Not long ago, the owners of the biggest farms of computers realized that the unused capacity of those computers could be used to process those increasingly large amounts of information, bigdata arrived and huge amounts of very fast changing data started to be processed in parallel by cheaper computers, reviewing numbers and structured information from databases.

But, knowledge is not only numbers and structured information, knowledge still lays in books and documents, in blogs and news web sites, even in social networks. Knowledge can only be processed by humans and humans, as we stated earlier, they are limited to their capacity to read in the time they have. This is the too-much-information paradox, we have all that knowledge, laying there, at reach, and somebody can only take advantage of a minimal part of it.

Imagine that there is a a doctor that can make the best possible decision for a patient’s wellbeing based not only in his medical degree and clinical experience, but on all the literature available for all the patient diseases, the hundred daily articles published related to it, the opinions of hundreds of thousand of doctors with patients like this and the history and evolution of millions of patients with the same disease around the globe. Maybe it is too much imagination, but, the information is there, at reach, so, what do we need to do to use it for its best purpose?
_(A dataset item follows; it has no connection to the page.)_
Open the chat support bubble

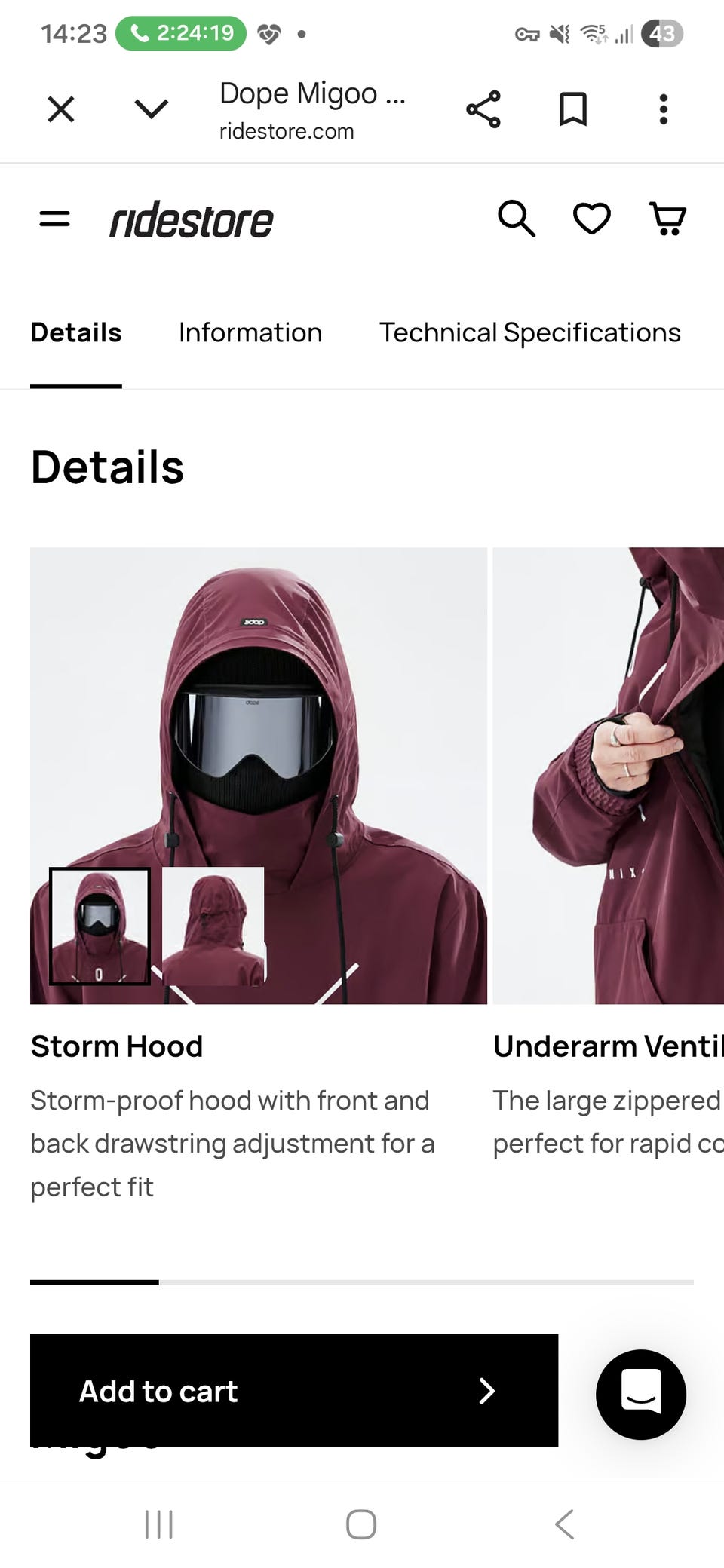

Today, data scientists like me, work hard to make computers actually “read” and scale human capacity to make decisions far beyond the word of mouth, the treasured incunable, the specialized book, the expedient file. We work to use all that possible available information to make a better decision, maybe a better treatment. We work to break the too-much-information paradox using Natural Language Processing technologies to get insights from huge amounts of written information and Deep Neural Networks to identify patterns in it and avoid to be misled by fake or irrelevant data.

From the prehistoric cave walls we have managed to transfer information to next generations to make a better use of it. Now it is time to evolve and synthesize it by using the means we have to improve our lives again in a man-machine-man knowledge transfer.